Liquidity and Capital Resources

     Historically, we have funded our cash requirements primarily through
equity transactions.  We are not currently generating sufficient cash from our
operations to finance our business and will continue to need to raise capital
from other sources.  We used the proceeds from these sales of equity to fund
operating activities, including, product development, sales and marketing, and
to invest in the acquisition of technology, assets and business.  We also have
relied on our management for cash infusions to sustain operations.  These cash
infusions are in the form of advances without repayment terms and we
anticipate that we will require additional advances in the future; however,
there can be no assurance that these funds will be available in the future

     Starting on August 6, 2003, we conducted a Regulation D Rule 505 offering
for an aggregate offering amount of $1,500,000.  As of September 25, 2003, we
had sold 14,320,000 common shares at $0.10 per share for an aggregate amount
of $1,432,000.  We realized proceeds of $1,417,608 which we intend to use for
manufacturing capital and working capital.

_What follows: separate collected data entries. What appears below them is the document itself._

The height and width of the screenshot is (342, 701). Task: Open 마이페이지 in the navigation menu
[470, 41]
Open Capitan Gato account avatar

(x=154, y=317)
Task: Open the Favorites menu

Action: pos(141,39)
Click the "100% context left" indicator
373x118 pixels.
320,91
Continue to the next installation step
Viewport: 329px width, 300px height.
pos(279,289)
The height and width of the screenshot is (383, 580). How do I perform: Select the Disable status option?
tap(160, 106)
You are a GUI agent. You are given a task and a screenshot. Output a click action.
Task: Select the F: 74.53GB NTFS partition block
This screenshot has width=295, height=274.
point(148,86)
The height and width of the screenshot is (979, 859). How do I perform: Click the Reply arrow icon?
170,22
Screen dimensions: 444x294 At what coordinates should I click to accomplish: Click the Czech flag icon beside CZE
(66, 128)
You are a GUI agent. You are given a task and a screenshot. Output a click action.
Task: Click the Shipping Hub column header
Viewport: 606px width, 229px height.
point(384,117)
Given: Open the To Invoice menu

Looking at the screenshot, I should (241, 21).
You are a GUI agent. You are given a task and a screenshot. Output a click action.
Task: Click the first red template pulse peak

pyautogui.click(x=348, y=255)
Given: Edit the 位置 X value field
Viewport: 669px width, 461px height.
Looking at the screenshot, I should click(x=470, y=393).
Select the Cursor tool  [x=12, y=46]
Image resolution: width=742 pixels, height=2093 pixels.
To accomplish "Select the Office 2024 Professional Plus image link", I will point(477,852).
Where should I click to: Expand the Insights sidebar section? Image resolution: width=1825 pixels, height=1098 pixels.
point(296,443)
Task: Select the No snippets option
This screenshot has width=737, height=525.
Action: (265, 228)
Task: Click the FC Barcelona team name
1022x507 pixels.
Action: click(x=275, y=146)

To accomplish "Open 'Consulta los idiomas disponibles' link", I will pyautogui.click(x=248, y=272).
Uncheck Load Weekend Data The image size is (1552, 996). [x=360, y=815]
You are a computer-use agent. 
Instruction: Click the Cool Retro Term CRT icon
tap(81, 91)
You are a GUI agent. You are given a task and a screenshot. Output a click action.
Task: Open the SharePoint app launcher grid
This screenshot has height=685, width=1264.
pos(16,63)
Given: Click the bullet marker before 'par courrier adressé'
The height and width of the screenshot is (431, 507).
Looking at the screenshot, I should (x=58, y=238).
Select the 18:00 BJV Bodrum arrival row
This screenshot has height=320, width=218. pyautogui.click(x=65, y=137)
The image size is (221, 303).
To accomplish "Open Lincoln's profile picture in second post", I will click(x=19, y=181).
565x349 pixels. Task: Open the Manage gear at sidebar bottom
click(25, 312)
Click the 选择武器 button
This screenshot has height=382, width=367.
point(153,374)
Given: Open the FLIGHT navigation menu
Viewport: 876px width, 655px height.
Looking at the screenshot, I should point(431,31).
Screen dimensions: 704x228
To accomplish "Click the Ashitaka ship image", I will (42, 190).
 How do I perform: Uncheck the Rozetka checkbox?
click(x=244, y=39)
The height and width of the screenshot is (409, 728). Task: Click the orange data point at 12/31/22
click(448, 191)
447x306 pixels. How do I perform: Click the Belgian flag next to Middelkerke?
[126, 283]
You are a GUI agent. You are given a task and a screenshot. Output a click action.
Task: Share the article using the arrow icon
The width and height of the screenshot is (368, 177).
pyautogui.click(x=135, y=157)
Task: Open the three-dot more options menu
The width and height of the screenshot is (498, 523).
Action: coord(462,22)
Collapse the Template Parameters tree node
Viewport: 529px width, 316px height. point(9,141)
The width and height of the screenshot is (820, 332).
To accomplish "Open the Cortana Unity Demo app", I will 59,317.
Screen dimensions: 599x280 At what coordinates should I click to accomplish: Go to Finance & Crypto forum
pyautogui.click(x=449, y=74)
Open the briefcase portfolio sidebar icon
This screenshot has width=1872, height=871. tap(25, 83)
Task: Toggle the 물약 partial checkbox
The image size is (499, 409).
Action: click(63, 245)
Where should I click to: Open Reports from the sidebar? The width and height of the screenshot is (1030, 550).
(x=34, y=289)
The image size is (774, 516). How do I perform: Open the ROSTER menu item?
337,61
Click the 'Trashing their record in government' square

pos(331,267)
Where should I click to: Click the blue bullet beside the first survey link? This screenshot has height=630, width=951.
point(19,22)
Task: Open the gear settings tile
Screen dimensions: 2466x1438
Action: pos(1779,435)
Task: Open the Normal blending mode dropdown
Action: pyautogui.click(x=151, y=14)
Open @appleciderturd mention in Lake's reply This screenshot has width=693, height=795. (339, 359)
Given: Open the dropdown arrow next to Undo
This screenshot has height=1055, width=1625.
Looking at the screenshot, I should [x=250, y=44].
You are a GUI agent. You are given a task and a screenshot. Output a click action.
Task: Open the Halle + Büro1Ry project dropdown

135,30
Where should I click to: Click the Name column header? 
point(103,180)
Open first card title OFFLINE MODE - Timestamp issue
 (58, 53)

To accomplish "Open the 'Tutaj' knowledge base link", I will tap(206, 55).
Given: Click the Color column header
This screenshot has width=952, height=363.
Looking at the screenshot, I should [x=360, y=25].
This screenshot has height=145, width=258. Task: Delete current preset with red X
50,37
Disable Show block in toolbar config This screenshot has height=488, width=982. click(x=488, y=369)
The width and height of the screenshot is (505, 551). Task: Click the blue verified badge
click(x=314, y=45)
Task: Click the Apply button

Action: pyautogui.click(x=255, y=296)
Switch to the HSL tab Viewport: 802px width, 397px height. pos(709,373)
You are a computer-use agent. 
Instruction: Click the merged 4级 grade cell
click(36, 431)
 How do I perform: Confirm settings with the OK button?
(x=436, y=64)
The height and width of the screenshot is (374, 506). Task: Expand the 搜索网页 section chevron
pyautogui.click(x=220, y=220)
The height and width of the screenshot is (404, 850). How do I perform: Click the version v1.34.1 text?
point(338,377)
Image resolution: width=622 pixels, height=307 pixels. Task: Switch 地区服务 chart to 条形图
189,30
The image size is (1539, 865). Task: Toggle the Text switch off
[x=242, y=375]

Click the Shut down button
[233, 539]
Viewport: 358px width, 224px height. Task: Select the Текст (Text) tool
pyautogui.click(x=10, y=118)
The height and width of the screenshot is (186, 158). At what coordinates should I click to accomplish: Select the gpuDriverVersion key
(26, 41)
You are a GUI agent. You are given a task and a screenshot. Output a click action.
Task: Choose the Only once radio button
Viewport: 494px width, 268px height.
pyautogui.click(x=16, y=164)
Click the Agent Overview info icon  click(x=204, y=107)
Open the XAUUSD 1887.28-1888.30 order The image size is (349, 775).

     As of September 30, 2003, we had total assets of $2,895,740, a decrease
of $118,969 from $3,014,709 at December 31, 2002.  Total liabilities were
$454,207, at September 30, 2003, resulting in stockholders' equity of
$2,441,533, an increase of $544,740 from the December 31, 2002, balance of
$1,896,793.  As a result of the foregoing, at September 30, 2003, we had
negative working capital of $152,355, including $228,042 in net trade accounts
receivable and $0 in inventory.

     During the nine months ended September 30, 2003, our cash increased from
$3,229 at December 31, 2002, to $73,810 at September 30, 2003.  Net cash used
in operating activities was $715,289 for the nine months ended September 30,
2003, compared to net cash used by operating activities of $1,125,342 for the
comparable 2002 period.  This decrease primarily is a result of increases in
accounts receivable of $165,331, decreases in inventory of $171,326, and
decreases in accounts payable of $185,166.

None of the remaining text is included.